The vascular effects of arsenic in drinking water are a global public health concern that contribute to disease in millions of people worldwide. However, the cellular and molecular mechanisms for these pathogenic effects of arsenic are not well defined. This dissertation examined the hypothesis that arsenic stimulates pathogenic signals through surface receptors on liver sinusoidal endothelial cells (LSECs) to stimulate NADPH oxidase (NOX) activity that is required for arsenic-stimulated LSEC capillarization. In mice and isolated LSECs, we demonstrated that exposure to arsenic promoted capillarization and increased expression of platelet endothelial cell adhesion molecule (PECAM-1) through a time and dose dependent mechanism.

Superoxide generating NOX enzyme complexes participate in vascular remodeling and angiogenesis and are central to arsenic stimulated cell signaling.

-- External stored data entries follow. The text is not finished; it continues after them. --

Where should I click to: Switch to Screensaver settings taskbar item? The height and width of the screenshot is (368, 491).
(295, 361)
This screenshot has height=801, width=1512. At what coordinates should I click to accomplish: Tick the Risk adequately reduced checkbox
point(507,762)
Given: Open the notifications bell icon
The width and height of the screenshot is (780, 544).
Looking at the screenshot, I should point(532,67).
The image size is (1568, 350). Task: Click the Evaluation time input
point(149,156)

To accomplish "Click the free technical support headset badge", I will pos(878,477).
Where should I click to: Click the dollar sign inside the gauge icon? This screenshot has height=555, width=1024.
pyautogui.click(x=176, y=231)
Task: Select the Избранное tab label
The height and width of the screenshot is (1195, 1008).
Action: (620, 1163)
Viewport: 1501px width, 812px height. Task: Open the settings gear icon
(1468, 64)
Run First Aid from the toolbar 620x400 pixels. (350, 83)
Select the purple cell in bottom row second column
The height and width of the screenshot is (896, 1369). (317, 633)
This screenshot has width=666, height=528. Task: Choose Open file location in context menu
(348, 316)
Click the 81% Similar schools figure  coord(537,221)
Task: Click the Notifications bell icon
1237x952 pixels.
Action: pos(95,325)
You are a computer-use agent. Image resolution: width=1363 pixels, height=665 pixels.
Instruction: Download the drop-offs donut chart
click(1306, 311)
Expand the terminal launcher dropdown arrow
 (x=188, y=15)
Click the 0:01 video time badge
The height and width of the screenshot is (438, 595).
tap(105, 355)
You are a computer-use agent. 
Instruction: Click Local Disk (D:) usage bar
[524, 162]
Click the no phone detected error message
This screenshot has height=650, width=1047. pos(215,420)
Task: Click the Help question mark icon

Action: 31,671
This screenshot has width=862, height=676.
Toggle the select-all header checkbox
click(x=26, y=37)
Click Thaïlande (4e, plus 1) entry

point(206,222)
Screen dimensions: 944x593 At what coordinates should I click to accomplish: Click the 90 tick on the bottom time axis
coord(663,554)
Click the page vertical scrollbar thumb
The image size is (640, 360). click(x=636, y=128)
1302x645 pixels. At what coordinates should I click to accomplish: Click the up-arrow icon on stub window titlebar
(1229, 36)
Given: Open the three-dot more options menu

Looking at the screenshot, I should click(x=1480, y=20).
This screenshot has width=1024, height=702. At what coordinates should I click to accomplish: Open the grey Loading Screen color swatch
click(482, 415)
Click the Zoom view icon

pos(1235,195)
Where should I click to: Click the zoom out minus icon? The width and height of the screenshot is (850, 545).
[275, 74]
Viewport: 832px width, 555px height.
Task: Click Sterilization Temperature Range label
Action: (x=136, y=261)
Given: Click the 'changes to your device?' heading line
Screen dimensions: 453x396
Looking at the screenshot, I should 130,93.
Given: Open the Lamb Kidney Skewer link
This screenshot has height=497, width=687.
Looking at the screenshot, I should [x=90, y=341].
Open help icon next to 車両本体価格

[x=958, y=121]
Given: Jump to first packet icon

LSEC arsenic exposure increased NOX dependent superoxide generation that was inhibited using gp91ds-tat protein, NSC23766, a Rae1-GTPase inhibitor, or quenched by the intracellular superoxide scavenger, Tempol. These inhibitors also blocked arsenic-stimulated LSEC PECAM-1 expression and defenestration. In vivo arsenic exposures failed to promote LSEC capillarization in p47^phox knockout mice. These data demonstrated that arsenic stimulates capillarization through a NOX dependent mechanism.

Given that arsenic rapidly activates NOX in vascular cells, we hypothesized that signaling for these responses was receptor mediated. Since arsenic-stimulated LSEC defenestration and capillarization is Rac1 and NOX dependent, we examined whether a g-protein coupled receptor (GPCR) upstream of Rac1 initiated these effects. Pre-treatment LSECs with Pertussis toxin (PTX), an inhibitor of Gi/o, prevented arsenic-stimulated defenestration. Since capillarization is a gain in barrier function, LSEC expression of the sphingosine-1-phosphate type 1 (S1P₁) receptor, a major Gi/o linked regulator of endothelial barrier function, and its role in arsenic-stimulated defenestration were investigated. S1P₁ was highly expressed in LSECs relative to large vessels. In ex vivo studies, inhibiting LSEC S1P₁ with a selective antagonist, VPC23109, blocked arsenic-stimulated superoxide generation, defenestration, and PECAM-1 expression. These data demonstrated that arsenic targets a specific LSEC GPCR to promote vascular remodeling, and the first demonstrating that S1P₁ regulates oxidant-dependent LSEC capillarization. Taken together, these data demonstrate that S1P₁ activated NOX stimulates LSEC capillarization, which aids in our understanding of mechanisms underlying arsenic-induced liver disease.